Data rows:
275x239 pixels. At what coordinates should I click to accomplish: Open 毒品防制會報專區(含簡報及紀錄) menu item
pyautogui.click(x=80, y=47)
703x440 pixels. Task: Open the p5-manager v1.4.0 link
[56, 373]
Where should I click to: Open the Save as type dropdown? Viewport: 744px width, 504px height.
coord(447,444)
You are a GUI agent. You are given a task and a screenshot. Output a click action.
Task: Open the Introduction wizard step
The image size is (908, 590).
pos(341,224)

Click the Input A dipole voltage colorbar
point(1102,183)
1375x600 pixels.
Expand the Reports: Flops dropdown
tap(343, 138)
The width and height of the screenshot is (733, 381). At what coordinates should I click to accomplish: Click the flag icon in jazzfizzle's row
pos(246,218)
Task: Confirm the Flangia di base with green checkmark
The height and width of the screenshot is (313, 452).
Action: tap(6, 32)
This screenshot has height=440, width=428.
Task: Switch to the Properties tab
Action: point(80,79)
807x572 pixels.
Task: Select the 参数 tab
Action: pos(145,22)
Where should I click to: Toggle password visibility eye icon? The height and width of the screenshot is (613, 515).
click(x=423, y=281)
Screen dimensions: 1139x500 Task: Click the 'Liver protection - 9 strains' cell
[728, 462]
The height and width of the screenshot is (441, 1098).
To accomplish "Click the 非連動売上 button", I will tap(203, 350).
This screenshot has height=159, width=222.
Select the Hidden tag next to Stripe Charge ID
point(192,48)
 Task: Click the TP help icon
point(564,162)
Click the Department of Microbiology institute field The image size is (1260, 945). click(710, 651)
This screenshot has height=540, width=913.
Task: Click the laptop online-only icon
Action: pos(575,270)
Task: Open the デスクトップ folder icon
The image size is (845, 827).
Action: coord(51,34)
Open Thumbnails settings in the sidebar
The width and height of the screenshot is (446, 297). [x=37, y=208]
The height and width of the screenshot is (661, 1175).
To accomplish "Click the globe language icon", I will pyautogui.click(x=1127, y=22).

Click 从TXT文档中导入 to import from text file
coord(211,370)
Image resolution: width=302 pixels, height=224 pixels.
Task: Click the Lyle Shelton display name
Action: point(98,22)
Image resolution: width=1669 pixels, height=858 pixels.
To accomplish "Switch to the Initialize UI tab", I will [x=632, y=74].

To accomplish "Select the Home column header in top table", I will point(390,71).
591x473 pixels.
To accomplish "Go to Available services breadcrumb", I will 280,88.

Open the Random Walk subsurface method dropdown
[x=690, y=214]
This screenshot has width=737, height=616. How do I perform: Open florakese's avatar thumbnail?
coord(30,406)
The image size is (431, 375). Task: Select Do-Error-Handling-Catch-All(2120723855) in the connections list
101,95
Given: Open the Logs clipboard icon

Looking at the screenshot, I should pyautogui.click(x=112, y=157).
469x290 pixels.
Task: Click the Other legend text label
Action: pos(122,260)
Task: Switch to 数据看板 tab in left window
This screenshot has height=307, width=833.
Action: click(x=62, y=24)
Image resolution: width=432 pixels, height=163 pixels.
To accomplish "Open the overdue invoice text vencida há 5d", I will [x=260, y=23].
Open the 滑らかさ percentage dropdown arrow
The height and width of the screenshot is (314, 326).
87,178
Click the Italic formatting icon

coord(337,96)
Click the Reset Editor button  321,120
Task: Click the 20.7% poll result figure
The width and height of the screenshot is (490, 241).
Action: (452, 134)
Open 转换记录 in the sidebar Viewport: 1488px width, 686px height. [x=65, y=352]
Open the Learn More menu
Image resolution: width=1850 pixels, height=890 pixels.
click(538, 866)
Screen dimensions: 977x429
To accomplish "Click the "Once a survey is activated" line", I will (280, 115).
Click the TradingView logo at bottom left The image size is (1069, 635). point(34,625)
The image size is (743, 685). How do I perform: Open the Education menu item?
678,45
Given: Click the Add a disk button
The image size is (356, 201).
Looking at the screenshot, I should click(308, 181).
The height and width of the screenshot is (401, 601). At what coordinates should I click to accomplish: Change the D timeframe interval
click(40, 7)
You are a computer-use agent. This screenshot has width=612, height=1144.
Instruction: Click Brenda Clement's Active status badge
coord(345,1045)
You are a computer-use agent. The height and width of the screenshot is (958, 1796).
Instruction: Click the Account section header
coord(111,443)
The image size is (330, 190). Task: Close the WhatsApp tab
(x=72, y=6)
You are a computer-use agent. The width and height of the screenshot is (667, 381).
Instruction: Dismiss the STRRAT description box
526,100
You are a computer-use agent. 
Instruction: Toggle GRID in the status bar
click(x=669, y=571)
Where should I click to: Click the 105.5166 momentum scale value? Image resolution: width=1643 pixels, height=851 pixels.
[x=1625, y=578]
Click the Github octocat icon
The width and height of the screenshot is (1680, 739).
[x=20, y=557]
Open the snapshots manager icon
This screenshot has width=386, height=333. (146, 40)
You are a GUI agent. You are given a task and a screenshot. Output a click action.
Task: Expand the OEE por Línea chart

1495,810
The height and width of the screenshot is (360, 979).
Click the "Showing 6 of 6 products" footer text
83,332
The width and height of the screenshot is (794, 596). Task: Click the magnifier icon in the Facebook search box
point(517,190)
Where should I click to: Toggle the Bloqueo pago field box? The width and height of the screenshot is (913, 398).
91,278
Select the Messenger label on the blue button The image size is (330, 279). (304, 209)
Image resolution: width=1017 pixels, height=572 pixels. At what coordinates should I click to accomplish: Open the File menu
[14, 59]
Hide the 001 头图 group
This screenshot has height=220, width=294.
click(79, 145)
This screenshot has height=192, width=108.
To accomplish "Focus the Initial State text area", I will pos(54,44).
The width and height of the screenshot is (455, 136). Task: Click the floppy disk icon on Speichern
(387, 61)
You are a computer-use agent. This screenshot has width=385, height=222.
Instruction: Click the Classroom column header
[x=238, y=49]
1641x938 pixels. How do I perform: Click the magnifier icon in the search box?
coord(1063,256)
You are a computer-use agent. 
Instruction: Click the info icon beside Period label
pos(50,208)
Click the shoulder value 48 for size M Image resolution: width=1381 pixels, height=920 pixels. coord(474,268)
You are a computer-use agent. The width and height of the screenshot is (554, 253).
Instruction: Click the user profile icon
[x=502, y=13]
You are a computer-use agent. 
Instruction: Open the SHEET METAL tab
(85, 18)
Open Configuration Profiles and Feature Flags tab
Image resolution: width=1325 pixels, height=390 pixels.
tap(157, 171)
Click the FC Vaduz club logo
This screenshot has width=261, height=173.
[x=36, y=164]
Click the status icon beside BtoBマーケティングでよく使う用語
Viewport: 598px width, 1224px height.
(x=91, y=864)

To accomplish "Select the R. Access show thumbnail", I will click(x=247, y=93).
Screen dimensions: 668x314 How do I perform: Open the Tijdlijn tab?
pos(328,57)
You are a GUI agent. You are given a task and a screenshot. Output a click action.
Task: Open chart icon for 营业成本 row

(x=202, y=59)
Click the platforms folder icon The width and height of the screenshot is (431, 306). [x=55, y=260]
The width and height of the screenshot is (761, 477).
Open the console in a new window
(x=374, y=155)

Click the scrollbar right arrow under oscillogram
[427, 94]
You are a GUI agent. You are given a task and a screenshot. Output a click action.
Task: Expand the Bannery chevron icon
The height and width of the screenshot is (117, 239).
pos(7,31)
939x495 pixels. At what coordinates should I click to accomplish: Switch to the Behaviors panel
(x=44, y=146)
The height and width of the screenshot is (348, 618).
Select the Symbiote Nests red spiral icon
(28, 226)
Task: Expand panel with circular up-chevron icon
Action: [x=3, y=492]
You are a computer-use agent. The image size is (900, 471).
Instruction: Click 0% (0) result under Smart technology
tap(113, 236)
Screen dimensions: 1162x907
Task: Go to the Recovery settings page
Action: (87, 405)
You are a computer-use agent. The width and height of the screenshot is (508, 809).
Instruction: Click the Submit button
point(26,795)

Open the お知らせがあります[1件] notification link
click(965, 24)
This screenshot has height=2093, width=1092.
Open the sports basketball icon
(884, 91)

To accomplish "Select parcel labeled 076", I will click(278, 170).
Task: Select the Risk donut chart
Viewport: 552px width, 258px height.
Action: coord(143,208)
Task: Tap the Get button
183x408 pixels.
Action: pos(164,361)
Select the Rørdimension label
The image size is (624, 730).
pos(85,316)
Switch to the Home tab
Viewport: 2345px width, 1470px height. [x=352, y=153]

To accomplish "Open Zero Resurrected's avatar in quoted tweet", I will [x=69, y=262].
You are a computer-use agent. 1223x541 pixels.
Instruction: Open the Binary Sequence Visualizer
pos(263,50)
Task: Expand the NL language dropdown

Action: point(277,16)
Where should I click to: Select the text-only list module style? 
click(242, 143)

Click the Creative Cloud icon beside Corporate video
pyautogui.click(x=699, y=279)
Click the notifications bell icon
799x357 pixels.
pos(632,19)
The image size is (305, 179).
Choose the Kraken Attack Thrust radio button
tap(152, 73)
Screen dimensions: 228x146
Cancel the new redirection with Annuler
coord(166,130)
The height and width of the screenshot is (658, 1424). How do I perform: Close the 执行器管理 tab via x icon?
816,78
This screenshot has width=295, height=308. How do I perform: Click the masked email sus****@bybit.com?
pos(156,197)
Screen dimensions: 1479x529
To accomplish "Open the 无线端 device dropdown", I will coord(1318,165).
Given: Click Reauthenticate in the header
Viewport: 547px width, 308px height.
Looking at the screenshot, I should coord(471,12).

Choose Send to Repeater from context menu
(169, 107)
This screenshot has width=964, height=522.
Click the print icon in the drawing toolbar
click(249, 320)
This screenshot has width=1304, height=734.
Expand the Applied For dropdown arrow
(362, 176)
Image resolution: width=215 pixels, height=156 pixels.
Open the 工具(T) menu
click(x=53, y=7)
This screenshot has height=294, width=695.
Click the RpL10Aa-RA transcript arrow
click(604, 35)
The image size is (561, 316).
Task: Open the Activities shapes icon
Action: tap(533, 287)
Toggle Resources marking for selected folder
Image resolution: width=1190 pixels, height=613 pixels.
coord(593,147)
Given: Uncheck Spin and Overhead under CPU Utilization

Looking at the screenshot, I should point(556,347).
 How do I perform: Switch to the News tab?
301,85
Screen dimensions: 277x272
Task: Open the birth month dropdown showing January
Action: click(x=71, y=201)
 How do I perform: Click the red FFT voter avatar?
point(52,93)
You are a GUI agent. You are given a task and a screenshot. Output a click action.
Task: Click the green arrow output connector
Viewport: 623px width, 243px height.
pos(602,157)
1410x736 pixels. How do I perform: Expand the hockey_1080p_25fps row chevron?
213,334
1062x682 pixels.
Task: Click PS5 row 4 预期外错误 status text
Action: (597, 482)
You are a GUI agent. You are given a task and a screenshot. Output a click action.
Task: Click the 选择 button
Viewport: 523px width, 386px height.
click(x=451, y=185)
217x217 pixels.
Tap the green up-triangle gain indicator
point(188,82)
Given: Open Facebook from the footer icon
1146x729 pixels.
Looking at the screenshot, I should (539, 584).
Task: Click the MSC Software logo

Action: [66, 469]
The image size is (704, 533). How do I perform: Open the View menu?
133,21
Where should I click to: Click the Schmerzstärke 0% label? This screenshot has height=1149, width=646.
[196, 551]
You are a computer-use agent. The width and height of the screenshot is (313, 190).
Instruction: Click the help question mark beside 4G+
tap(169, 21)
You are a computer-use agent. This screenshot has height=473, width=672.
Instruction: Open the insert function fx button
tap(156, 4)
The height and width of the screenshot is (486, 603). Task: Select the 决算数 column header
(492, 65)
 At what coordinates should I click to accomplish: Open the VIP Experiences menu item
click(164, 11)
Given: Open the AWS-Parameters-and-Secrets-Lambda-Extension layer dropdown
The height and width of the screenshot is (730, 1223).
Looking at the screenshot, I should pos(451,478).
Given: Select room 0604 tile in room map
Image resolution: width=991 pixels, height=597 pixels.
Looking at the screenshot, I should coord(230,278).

Given problem: Copy the rows from the beginning through the line containing "will pyautogui.click(x=1127, y=22).", inclusive, with "dropdown" replaced by "drop-down menu" and nothing else changed.

Answer to this task:
275x239 pixels. At what coordinates should I click to accomplish: Open 毒品防制會報專區(含簡報及紀錄) menu item
pyautogui.click(x=80, y=47)
703x440 pixels. Task: Open the p5-manager v1.4.0 link
[56, 373]
Where should I click to: Open the Save as type drop-down menu? Viewport: 744px width, 504px height.
coord(447,444)
You are a GUI agent. You are given a task and a screenshot. Output a click action.
Task: Open the Introduction wizard step
The image size is (908, 590).
pos(341,224)

Click the Input A dipole voltage colorbar
point(1102,183)
1375x600 pixels.
Expand the Reports: Flops drop-down menu
tap(343, 138)
The width and height of the screenshot is (733, 381). At what coordinates should I click to accomplish: Click the flag icon in jazzfizzle's row
pos(246,218)
Task: Confirm the Flangia di base with green checkmark
The height and width of the screenshot is (313, 452).
Action: tap(6, 32)
This screenshot has height=440, width=428.
Task: Switch to the Properties tab
Action: point(80,79)
807x572 pixels.
Task: Select the 参数 tab
Action: pos(145,22)
Where should I click to: Toggle password visibility eye icon? The height and width of the screenshot is (613, 515).
click(x=423, y=281)
Screen dimensions: 1139x500 Task: Click the 'Liver protection - 9 strains' cell
[728, 462]
The height and width of the screenshot is (441, 1098).
To accomplish "Click the 非連動売上 button", I will tap(203, 350).
This screenshot has height=159, width=222.
Select the Hidden tag next to Stripe Charge ID
point(192,48)
 Task: Click the TP help icon
point(564,162)
Click the Department of Microbiology institute field The image size is (1260, 945). click(710, 651)
This screenshot has height=540, width=913.
Task: Click the laptop online-only icon
Action: pos(575,270)
Task: Open the デスクトップ folder icon
The image size is (845, 827).
Action: coord(51,34)
Open Thumbnails settings in the sidebar
The width and height of the screenshot is (446, 297). [x=37, y=208]
The height and width of the screenshot is (661, 1175).
To accomplish "Click the globe language icon", I will pyautogui.click(x=1127, y=22).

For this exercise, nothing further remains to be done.